Sorting Data in Excel: Simple Analysis

Sorting a data set helps answer a basic question journalists like to ask: “Which ____ has the highest (or lowest) ______?”

Excel (and other spreadsheets such as the open source Calc) make sorting data easy. In fact, I often make sorting my first step when “interviewing” data because it quickly reveals high and low values and often highlights some that may seem questionable.

Let’s work through a simple sort in Excel. I’ll be using Excel 2007, but older versions have similar functions. Start by downloading the file “sorting.xls” and saving it to your computer. Open it and follow along:

1. We have a table of Census data from the 2006-2008 American Community Survey. It shows the median age of the population for each of 79 school districts in Virginia plus the state itself.

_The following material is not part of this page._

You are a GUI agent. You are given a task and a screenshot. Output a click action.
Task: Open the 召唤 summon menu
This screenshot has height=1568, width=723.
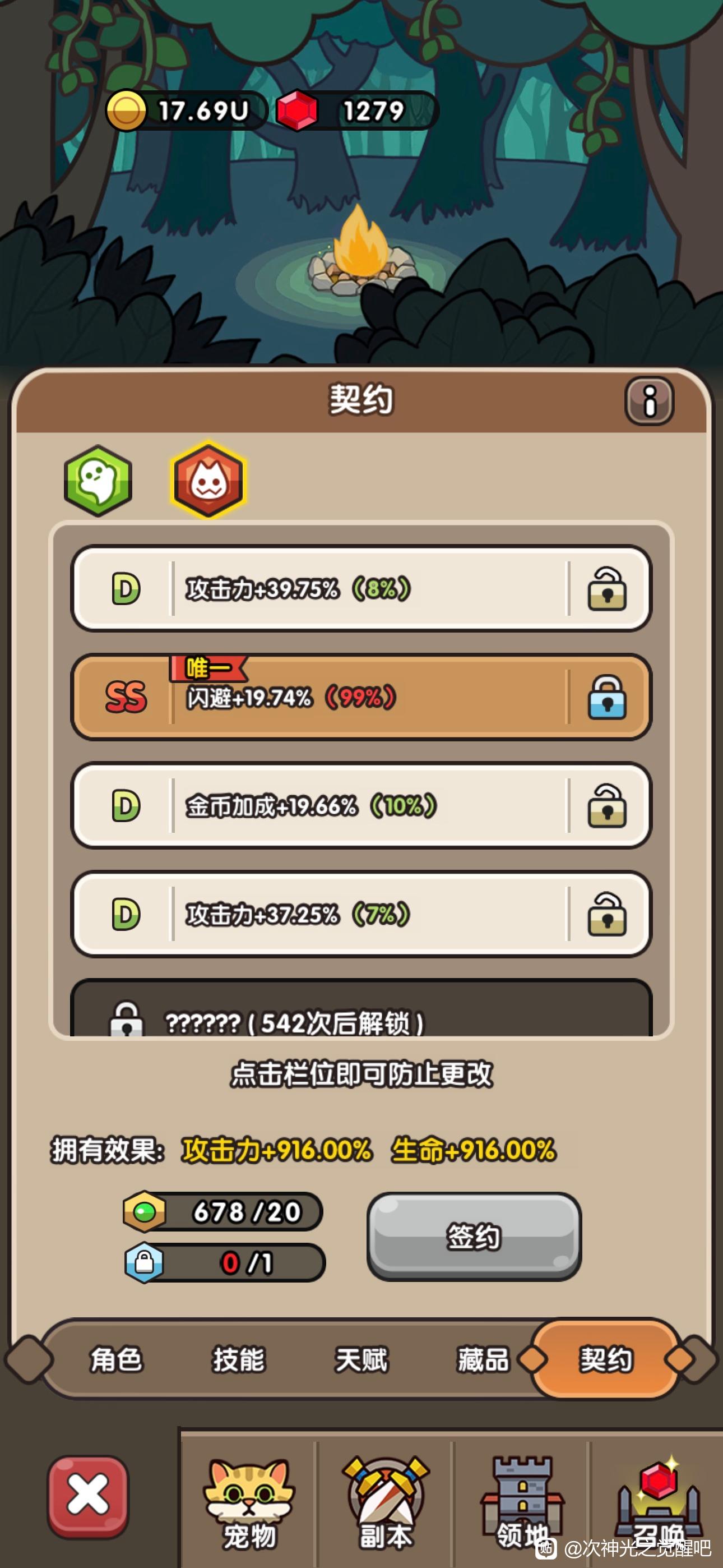tap(659, 1502)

We want to know which district has the oldest and youngest populations. Let’s sort it!

2. Click once on one cell anywhere in the table. This will help Excel auto-discover your table in the next step.

3. On the Excel ribbon, select the “Data” tab and click “Sort.”

4. Two things happened. One, your entire table was selected (or highlighted). Two, a dialog box popped up to offer sorting options. Check off “My data has headers.” That will prevent your header row from getting sorted with the data, and it will add the three column names under the “Sort by” drop down.

5. Under “Sort by,” select “Median.” Under “Order,” select “Largest to Smallest.”

6. Click “OK.” Excel sorts your table, ranking the districts by median age — from highest to lowest. Your first few rows should look like this:

Now, we can do a quick scan and look for patterns. For example, several of the “oldest” counties are in southern Virginia, far away from the Northern Virginia economic engine. Meanwhile, the district with the lowest age is Harrisonburg City Public Schools — with a median age of a barely-legal 22.8. Could the fact that the city hosts two universities have something to do with that?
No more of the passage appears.